C.
Chasaren und Lexikographen –
Milorad Pavić: »Das Chasarische Wörterbuch« (Hazarski Recnik), 1984
Reflexionen über das Erzählen
Bei Boccaccio und Lessing erscheint die Erzählung selbst als angemessene Form, zwar nicht die Wahrheit, wohl aber das Bemühen um Wahrheit zur Darstellung zu bringen. Darin liegt ihre Wahrheit, und diese ist das Äußerste, was der Mensch erlangen kann. Zudem demonstrieren Boccaccio und Lessing dadurch, daß sie ihren weisen Juden in bedrängter Situation zur Erzählung greifen lassen, daß das Erzählen eine Reaktionsform auf unlösbare Probleme sein kann, welche dem (Über-)Leben dient. Das Erzählen erscheint als spezifisch »menschliche« Reaktion auf unlösbare Rätsel, unbeantwortbare Fragen nach der Wahrheit. Es korrespondiert in seiner Verlaufsform dem Streben nach der Wahrheit, welches Lessing über deren Besitz stellte.

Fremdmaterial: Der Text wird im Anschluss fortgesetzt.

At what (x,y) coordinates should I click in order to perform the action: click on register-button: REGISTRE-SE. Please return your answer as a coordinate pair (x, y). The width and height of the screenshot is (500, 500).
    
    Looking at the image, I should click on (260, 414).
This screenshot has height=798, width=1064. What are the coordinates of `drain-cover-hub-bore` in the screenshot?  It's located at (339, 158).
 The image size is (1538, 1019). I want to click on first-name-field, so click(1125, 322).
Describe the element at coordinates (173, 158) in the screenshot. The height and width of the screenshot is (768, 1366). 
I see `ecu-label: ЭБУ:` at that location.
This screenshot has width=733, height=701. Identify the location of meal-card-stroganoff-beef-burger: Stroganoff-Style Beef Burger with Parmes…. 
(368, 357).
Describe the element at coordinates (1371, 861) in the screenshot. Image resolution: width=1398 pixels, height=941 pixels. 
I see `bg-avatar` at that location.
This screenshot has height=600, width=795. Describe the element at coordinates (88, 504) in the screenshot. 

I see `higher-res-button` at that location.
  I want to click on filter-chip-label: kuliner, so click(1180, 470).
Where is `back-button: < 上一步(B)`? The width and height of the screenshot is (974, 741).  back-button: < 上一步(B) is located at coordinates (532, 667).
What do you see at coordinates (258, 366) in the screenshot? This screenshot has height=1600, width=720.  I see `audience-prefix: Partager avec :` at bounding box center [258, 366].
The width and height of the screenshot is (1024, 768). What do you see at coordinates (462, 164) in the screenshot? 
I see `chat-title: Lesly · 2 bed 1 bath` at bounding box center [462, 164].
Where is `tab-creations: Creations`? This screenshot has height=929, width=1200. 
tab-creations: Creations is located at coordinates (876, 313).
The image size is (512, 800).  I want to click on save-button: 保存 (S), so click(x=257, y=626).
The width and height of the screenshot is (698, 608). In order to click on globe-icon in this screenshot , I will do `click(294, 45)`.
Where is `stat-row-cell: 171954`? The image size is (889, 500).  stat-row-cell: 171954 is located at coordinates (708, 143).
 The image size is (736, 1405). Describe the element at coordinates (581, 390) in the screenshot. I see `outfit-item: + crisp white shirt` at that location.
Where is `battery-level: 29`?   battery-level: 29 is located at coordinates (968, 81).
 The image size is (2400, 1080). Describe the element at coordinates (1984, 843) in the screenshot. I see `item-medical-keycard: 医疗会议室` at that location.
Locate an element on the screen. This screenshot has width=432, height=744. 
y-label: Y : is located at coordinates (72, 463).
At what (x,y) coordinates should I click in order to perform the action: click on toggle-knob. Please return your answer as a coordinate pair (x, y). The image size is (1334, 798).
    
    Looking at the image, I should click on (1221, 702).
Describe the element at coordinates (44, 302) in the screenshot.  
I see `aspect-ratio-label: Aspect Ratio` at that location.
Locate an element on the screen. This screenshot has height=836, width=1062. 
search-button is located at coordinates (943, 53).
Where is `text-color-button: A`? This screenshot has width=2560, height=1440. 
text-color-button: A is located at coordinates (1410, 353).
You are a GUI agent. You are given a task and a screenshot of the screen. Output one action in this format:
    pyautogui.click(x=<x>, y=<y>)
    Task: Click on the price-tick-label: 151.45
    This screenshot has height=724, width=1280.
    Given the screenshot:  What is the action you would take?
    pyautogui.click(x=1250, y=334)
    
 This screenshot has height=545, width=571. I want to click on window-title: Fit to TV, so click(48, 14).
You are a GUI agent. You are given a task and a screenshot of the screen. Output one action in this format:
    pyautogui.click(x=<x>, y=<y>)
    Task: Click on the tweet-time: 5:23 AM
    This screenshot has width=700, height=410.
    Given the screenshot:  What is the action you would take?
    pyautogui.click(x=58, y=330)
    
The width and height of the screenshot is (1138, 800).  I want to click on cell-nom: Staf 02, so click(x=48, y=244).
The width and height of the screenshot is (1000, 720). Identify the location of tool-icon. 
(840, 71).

Auch bei Pavić ist die Erzählung als Form der Parabel mehr als eine äußerliche Darbietungsweise. Explizit erklärt er selbst es als sein Ziel, die Literatur, und zwar insbesondere das literarische Erzählen, auch unter veränderten diskursiven und mediengeschichtlichen Voraussetzungen fortzuführen. Die Gestalt des Lexikonromans als offene Vielheit von Teilerzählungen, die ineinandergreifen und in unterschiedliche Konstellationen gebracht werden können, versteht sich als zeitgemäße Kunstform, ist Modellierung der Geschichte und der Gegenwart – und ambivalenterweise zugleich ästhetische Gestaltung und Aufweis der Undarstellbarkeit von
Wahrheit.
Eine Bemerkung sei an dieser Stelle der Forschungsarbeit Niewöhners zur Rekonstruktion der Geschichte der Ringparabel gewidmet, einem Projekt, das hinsichtlich seines Erkenntnisinteresses wie seiner philologischen Methodik dem fiktiven Projekt der Erstellung eines Kompendiums über die Chasaren durchaus ähnelt. Niewöhners Buch macht – obwohl dies nicht seine primäre Intention sein dürfte – sinnfällig, daß die Frage nach der Form des Buchs nicht nur mit der nach der Zukunft des Romans, sondern insbesondere mit der nach der Darstellbarkeit historisch-philologischer Befunde eng zusammenhängt. Diese philologische Monographie über die Geschichte und Vorgeschichte der Ringparabel hat selbst eine Form, welche der des »Chasarischen Wörterbuchs« nicht unähnlich ist. Das Buch gliedert sich in einzelne Artikel, deren Folge man sich auch anders denken könnte. Die in den Artikeln teilweise weitläufig zitierten Texte stellen sich mehrheitlich als Varianten eines nicht faßbaren hypothetischen Ausgangstextes dar: der Urfassung der Parabel. Niewöhner sammelt Argumente und Indizien, welche Maimonides als Urheber der Parabel plausibel machen, aber seine Darstellung verläuft nicht als linear angelegte Argumentation, sondern sie streift über ein komplexes kulturelles und historisches Feld von Texten, historischen Daten, Interpretationen und Interpretationen von Interpretationen.